Return the data below exactly as given, except for the images.

===== DATA PROVIDED =====

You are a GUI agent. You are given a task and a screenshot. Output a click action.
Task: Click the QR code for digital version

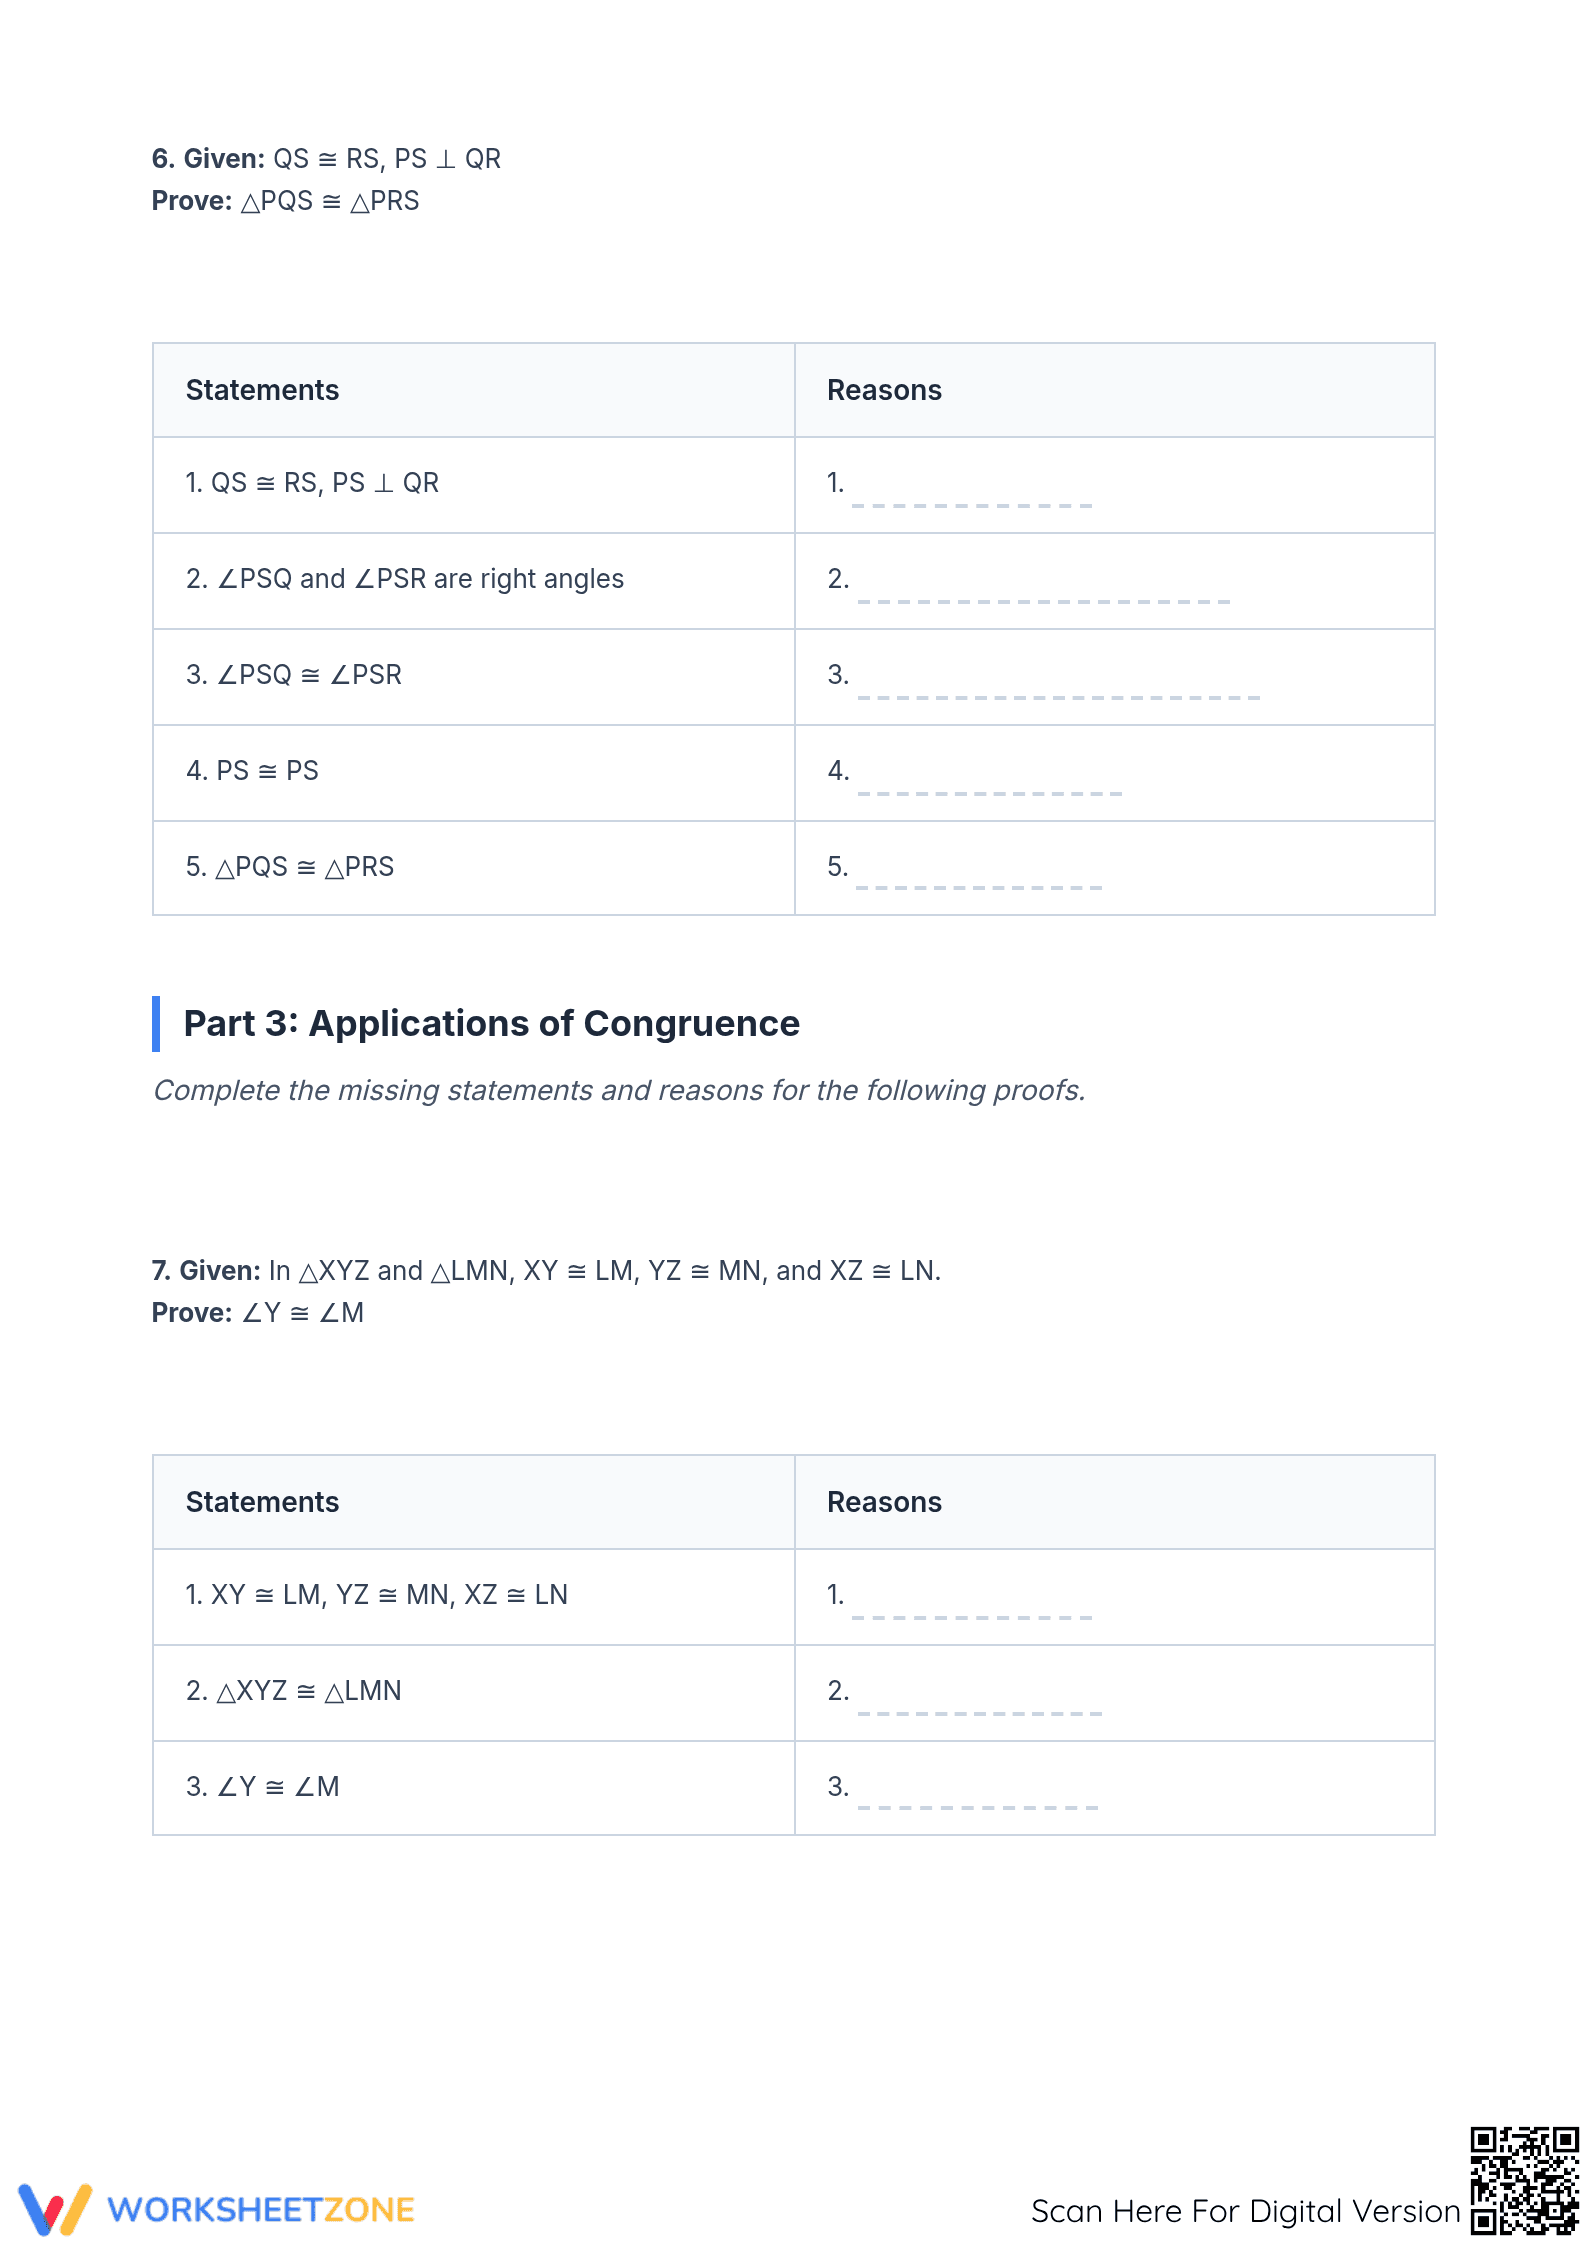click(x=1524, y=2180)
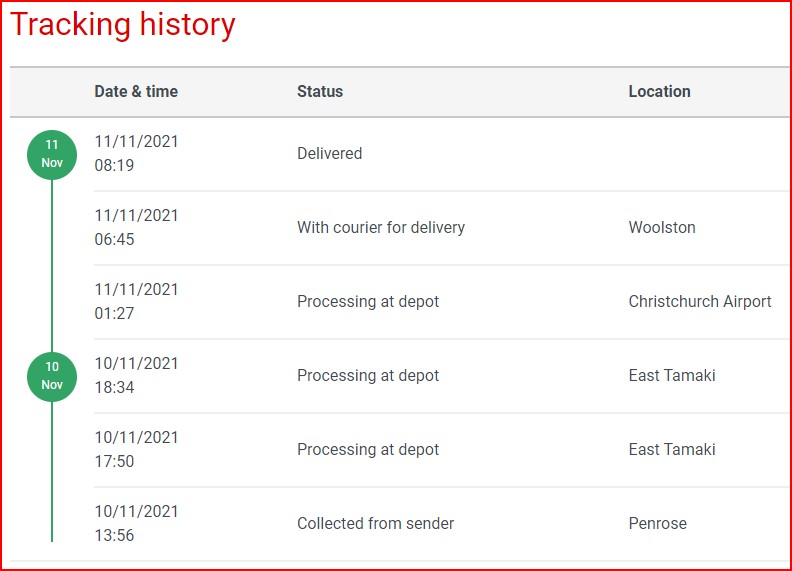Select the 11/11/2021 01:27 timestamp
792x571 pixels.
point(136,302)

=====

- _RESULT OF THIS TASK_
You are a GUI agent. You are given a task and a screenshot. Output a click action.
Task: Click the QR code for digital version

click(x=1524, y=2180)
Select the 11/11/2021 01:27 timestamp
792x571 pixels.
point(136,302)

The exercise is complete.